Online Program

Saturday, October 22
Knowledge
Community
Influence
Sat, Oct 22, 4:30 PM - 5:15 PM
Carolina Ballroom
Poster Session 6

Testing Parallelism in Correlated Setup (303497)

*Meenakshi Mahanta, Cytel Statistical Software & Services Private Limited 

"Testing hypothesis of parallelism under assumption of independence is very common. I ran into a case of correlated slopes in a multiple exposure cosmetic trial conducted to determine anti-irritation potential of skincare products. Each subject received all product applications twice daily at 12 sites on back. During treatment session, firstly irritant and then skincare product were applied to reduce irritation.

Mixed model with repeated measures was proposed for comparison at each timepoint but experimenter was interested in overall comparison. One way was to use time-weighted averages. It was revealed that slope of regression (irritation vs. time) is a good measure of efficacy of product. Hence, slopes of all products were to be compared with slope of ‘irritant only’.

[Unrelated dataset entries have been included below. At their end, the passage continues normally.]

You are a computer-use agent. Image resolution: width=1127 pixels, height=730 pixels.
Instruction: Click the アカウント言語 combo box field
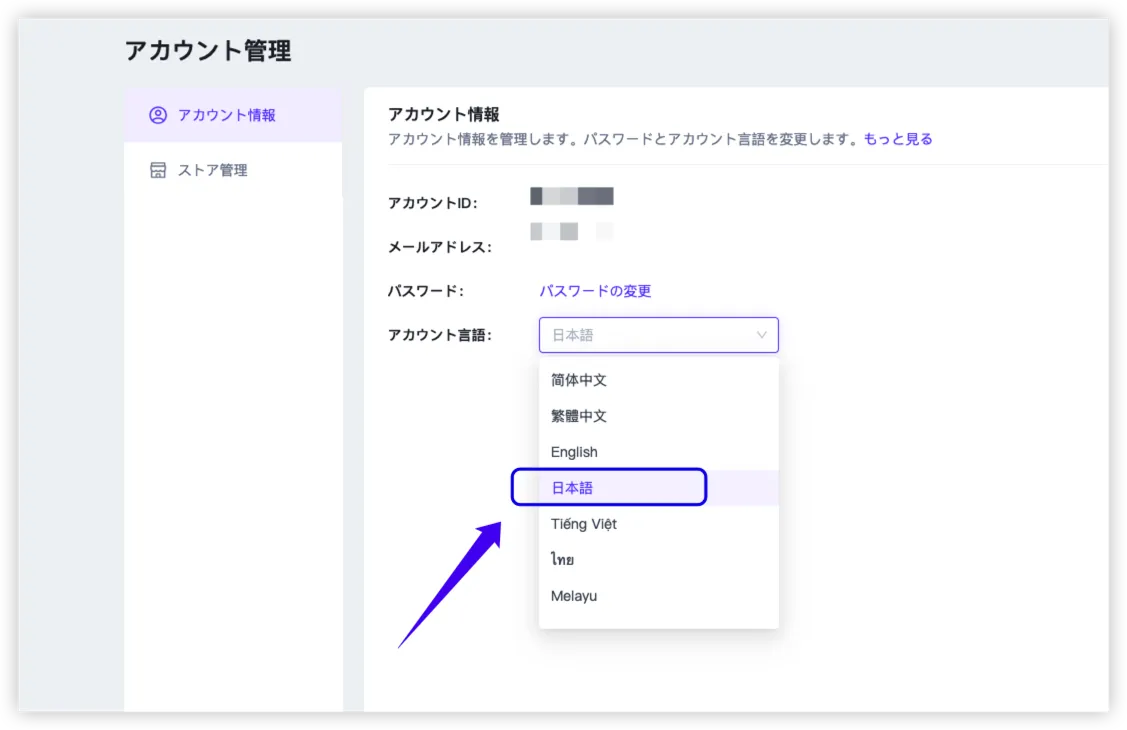[645, 335]
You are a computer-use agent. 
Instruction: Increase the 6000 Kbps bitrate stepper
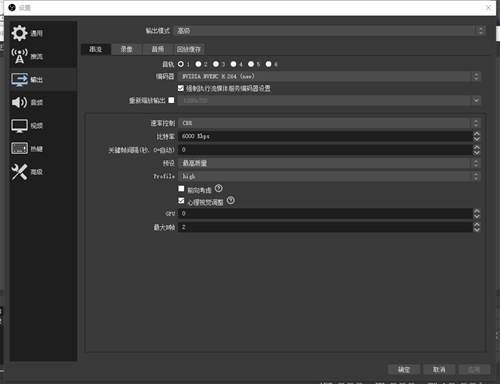point(477,133)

Traditional approach assumes independence of data. Mixed model with Dunnett’s adjustment is one of the well known methods used for multiple comparisons. Incorporating co-relatedness is possible by applying Hotelling T2 test where correlations were estimated from data. Comparison of these methods in terms of observed type I error and empirical power is made and the Hotelling T2 method is found to be more appealing."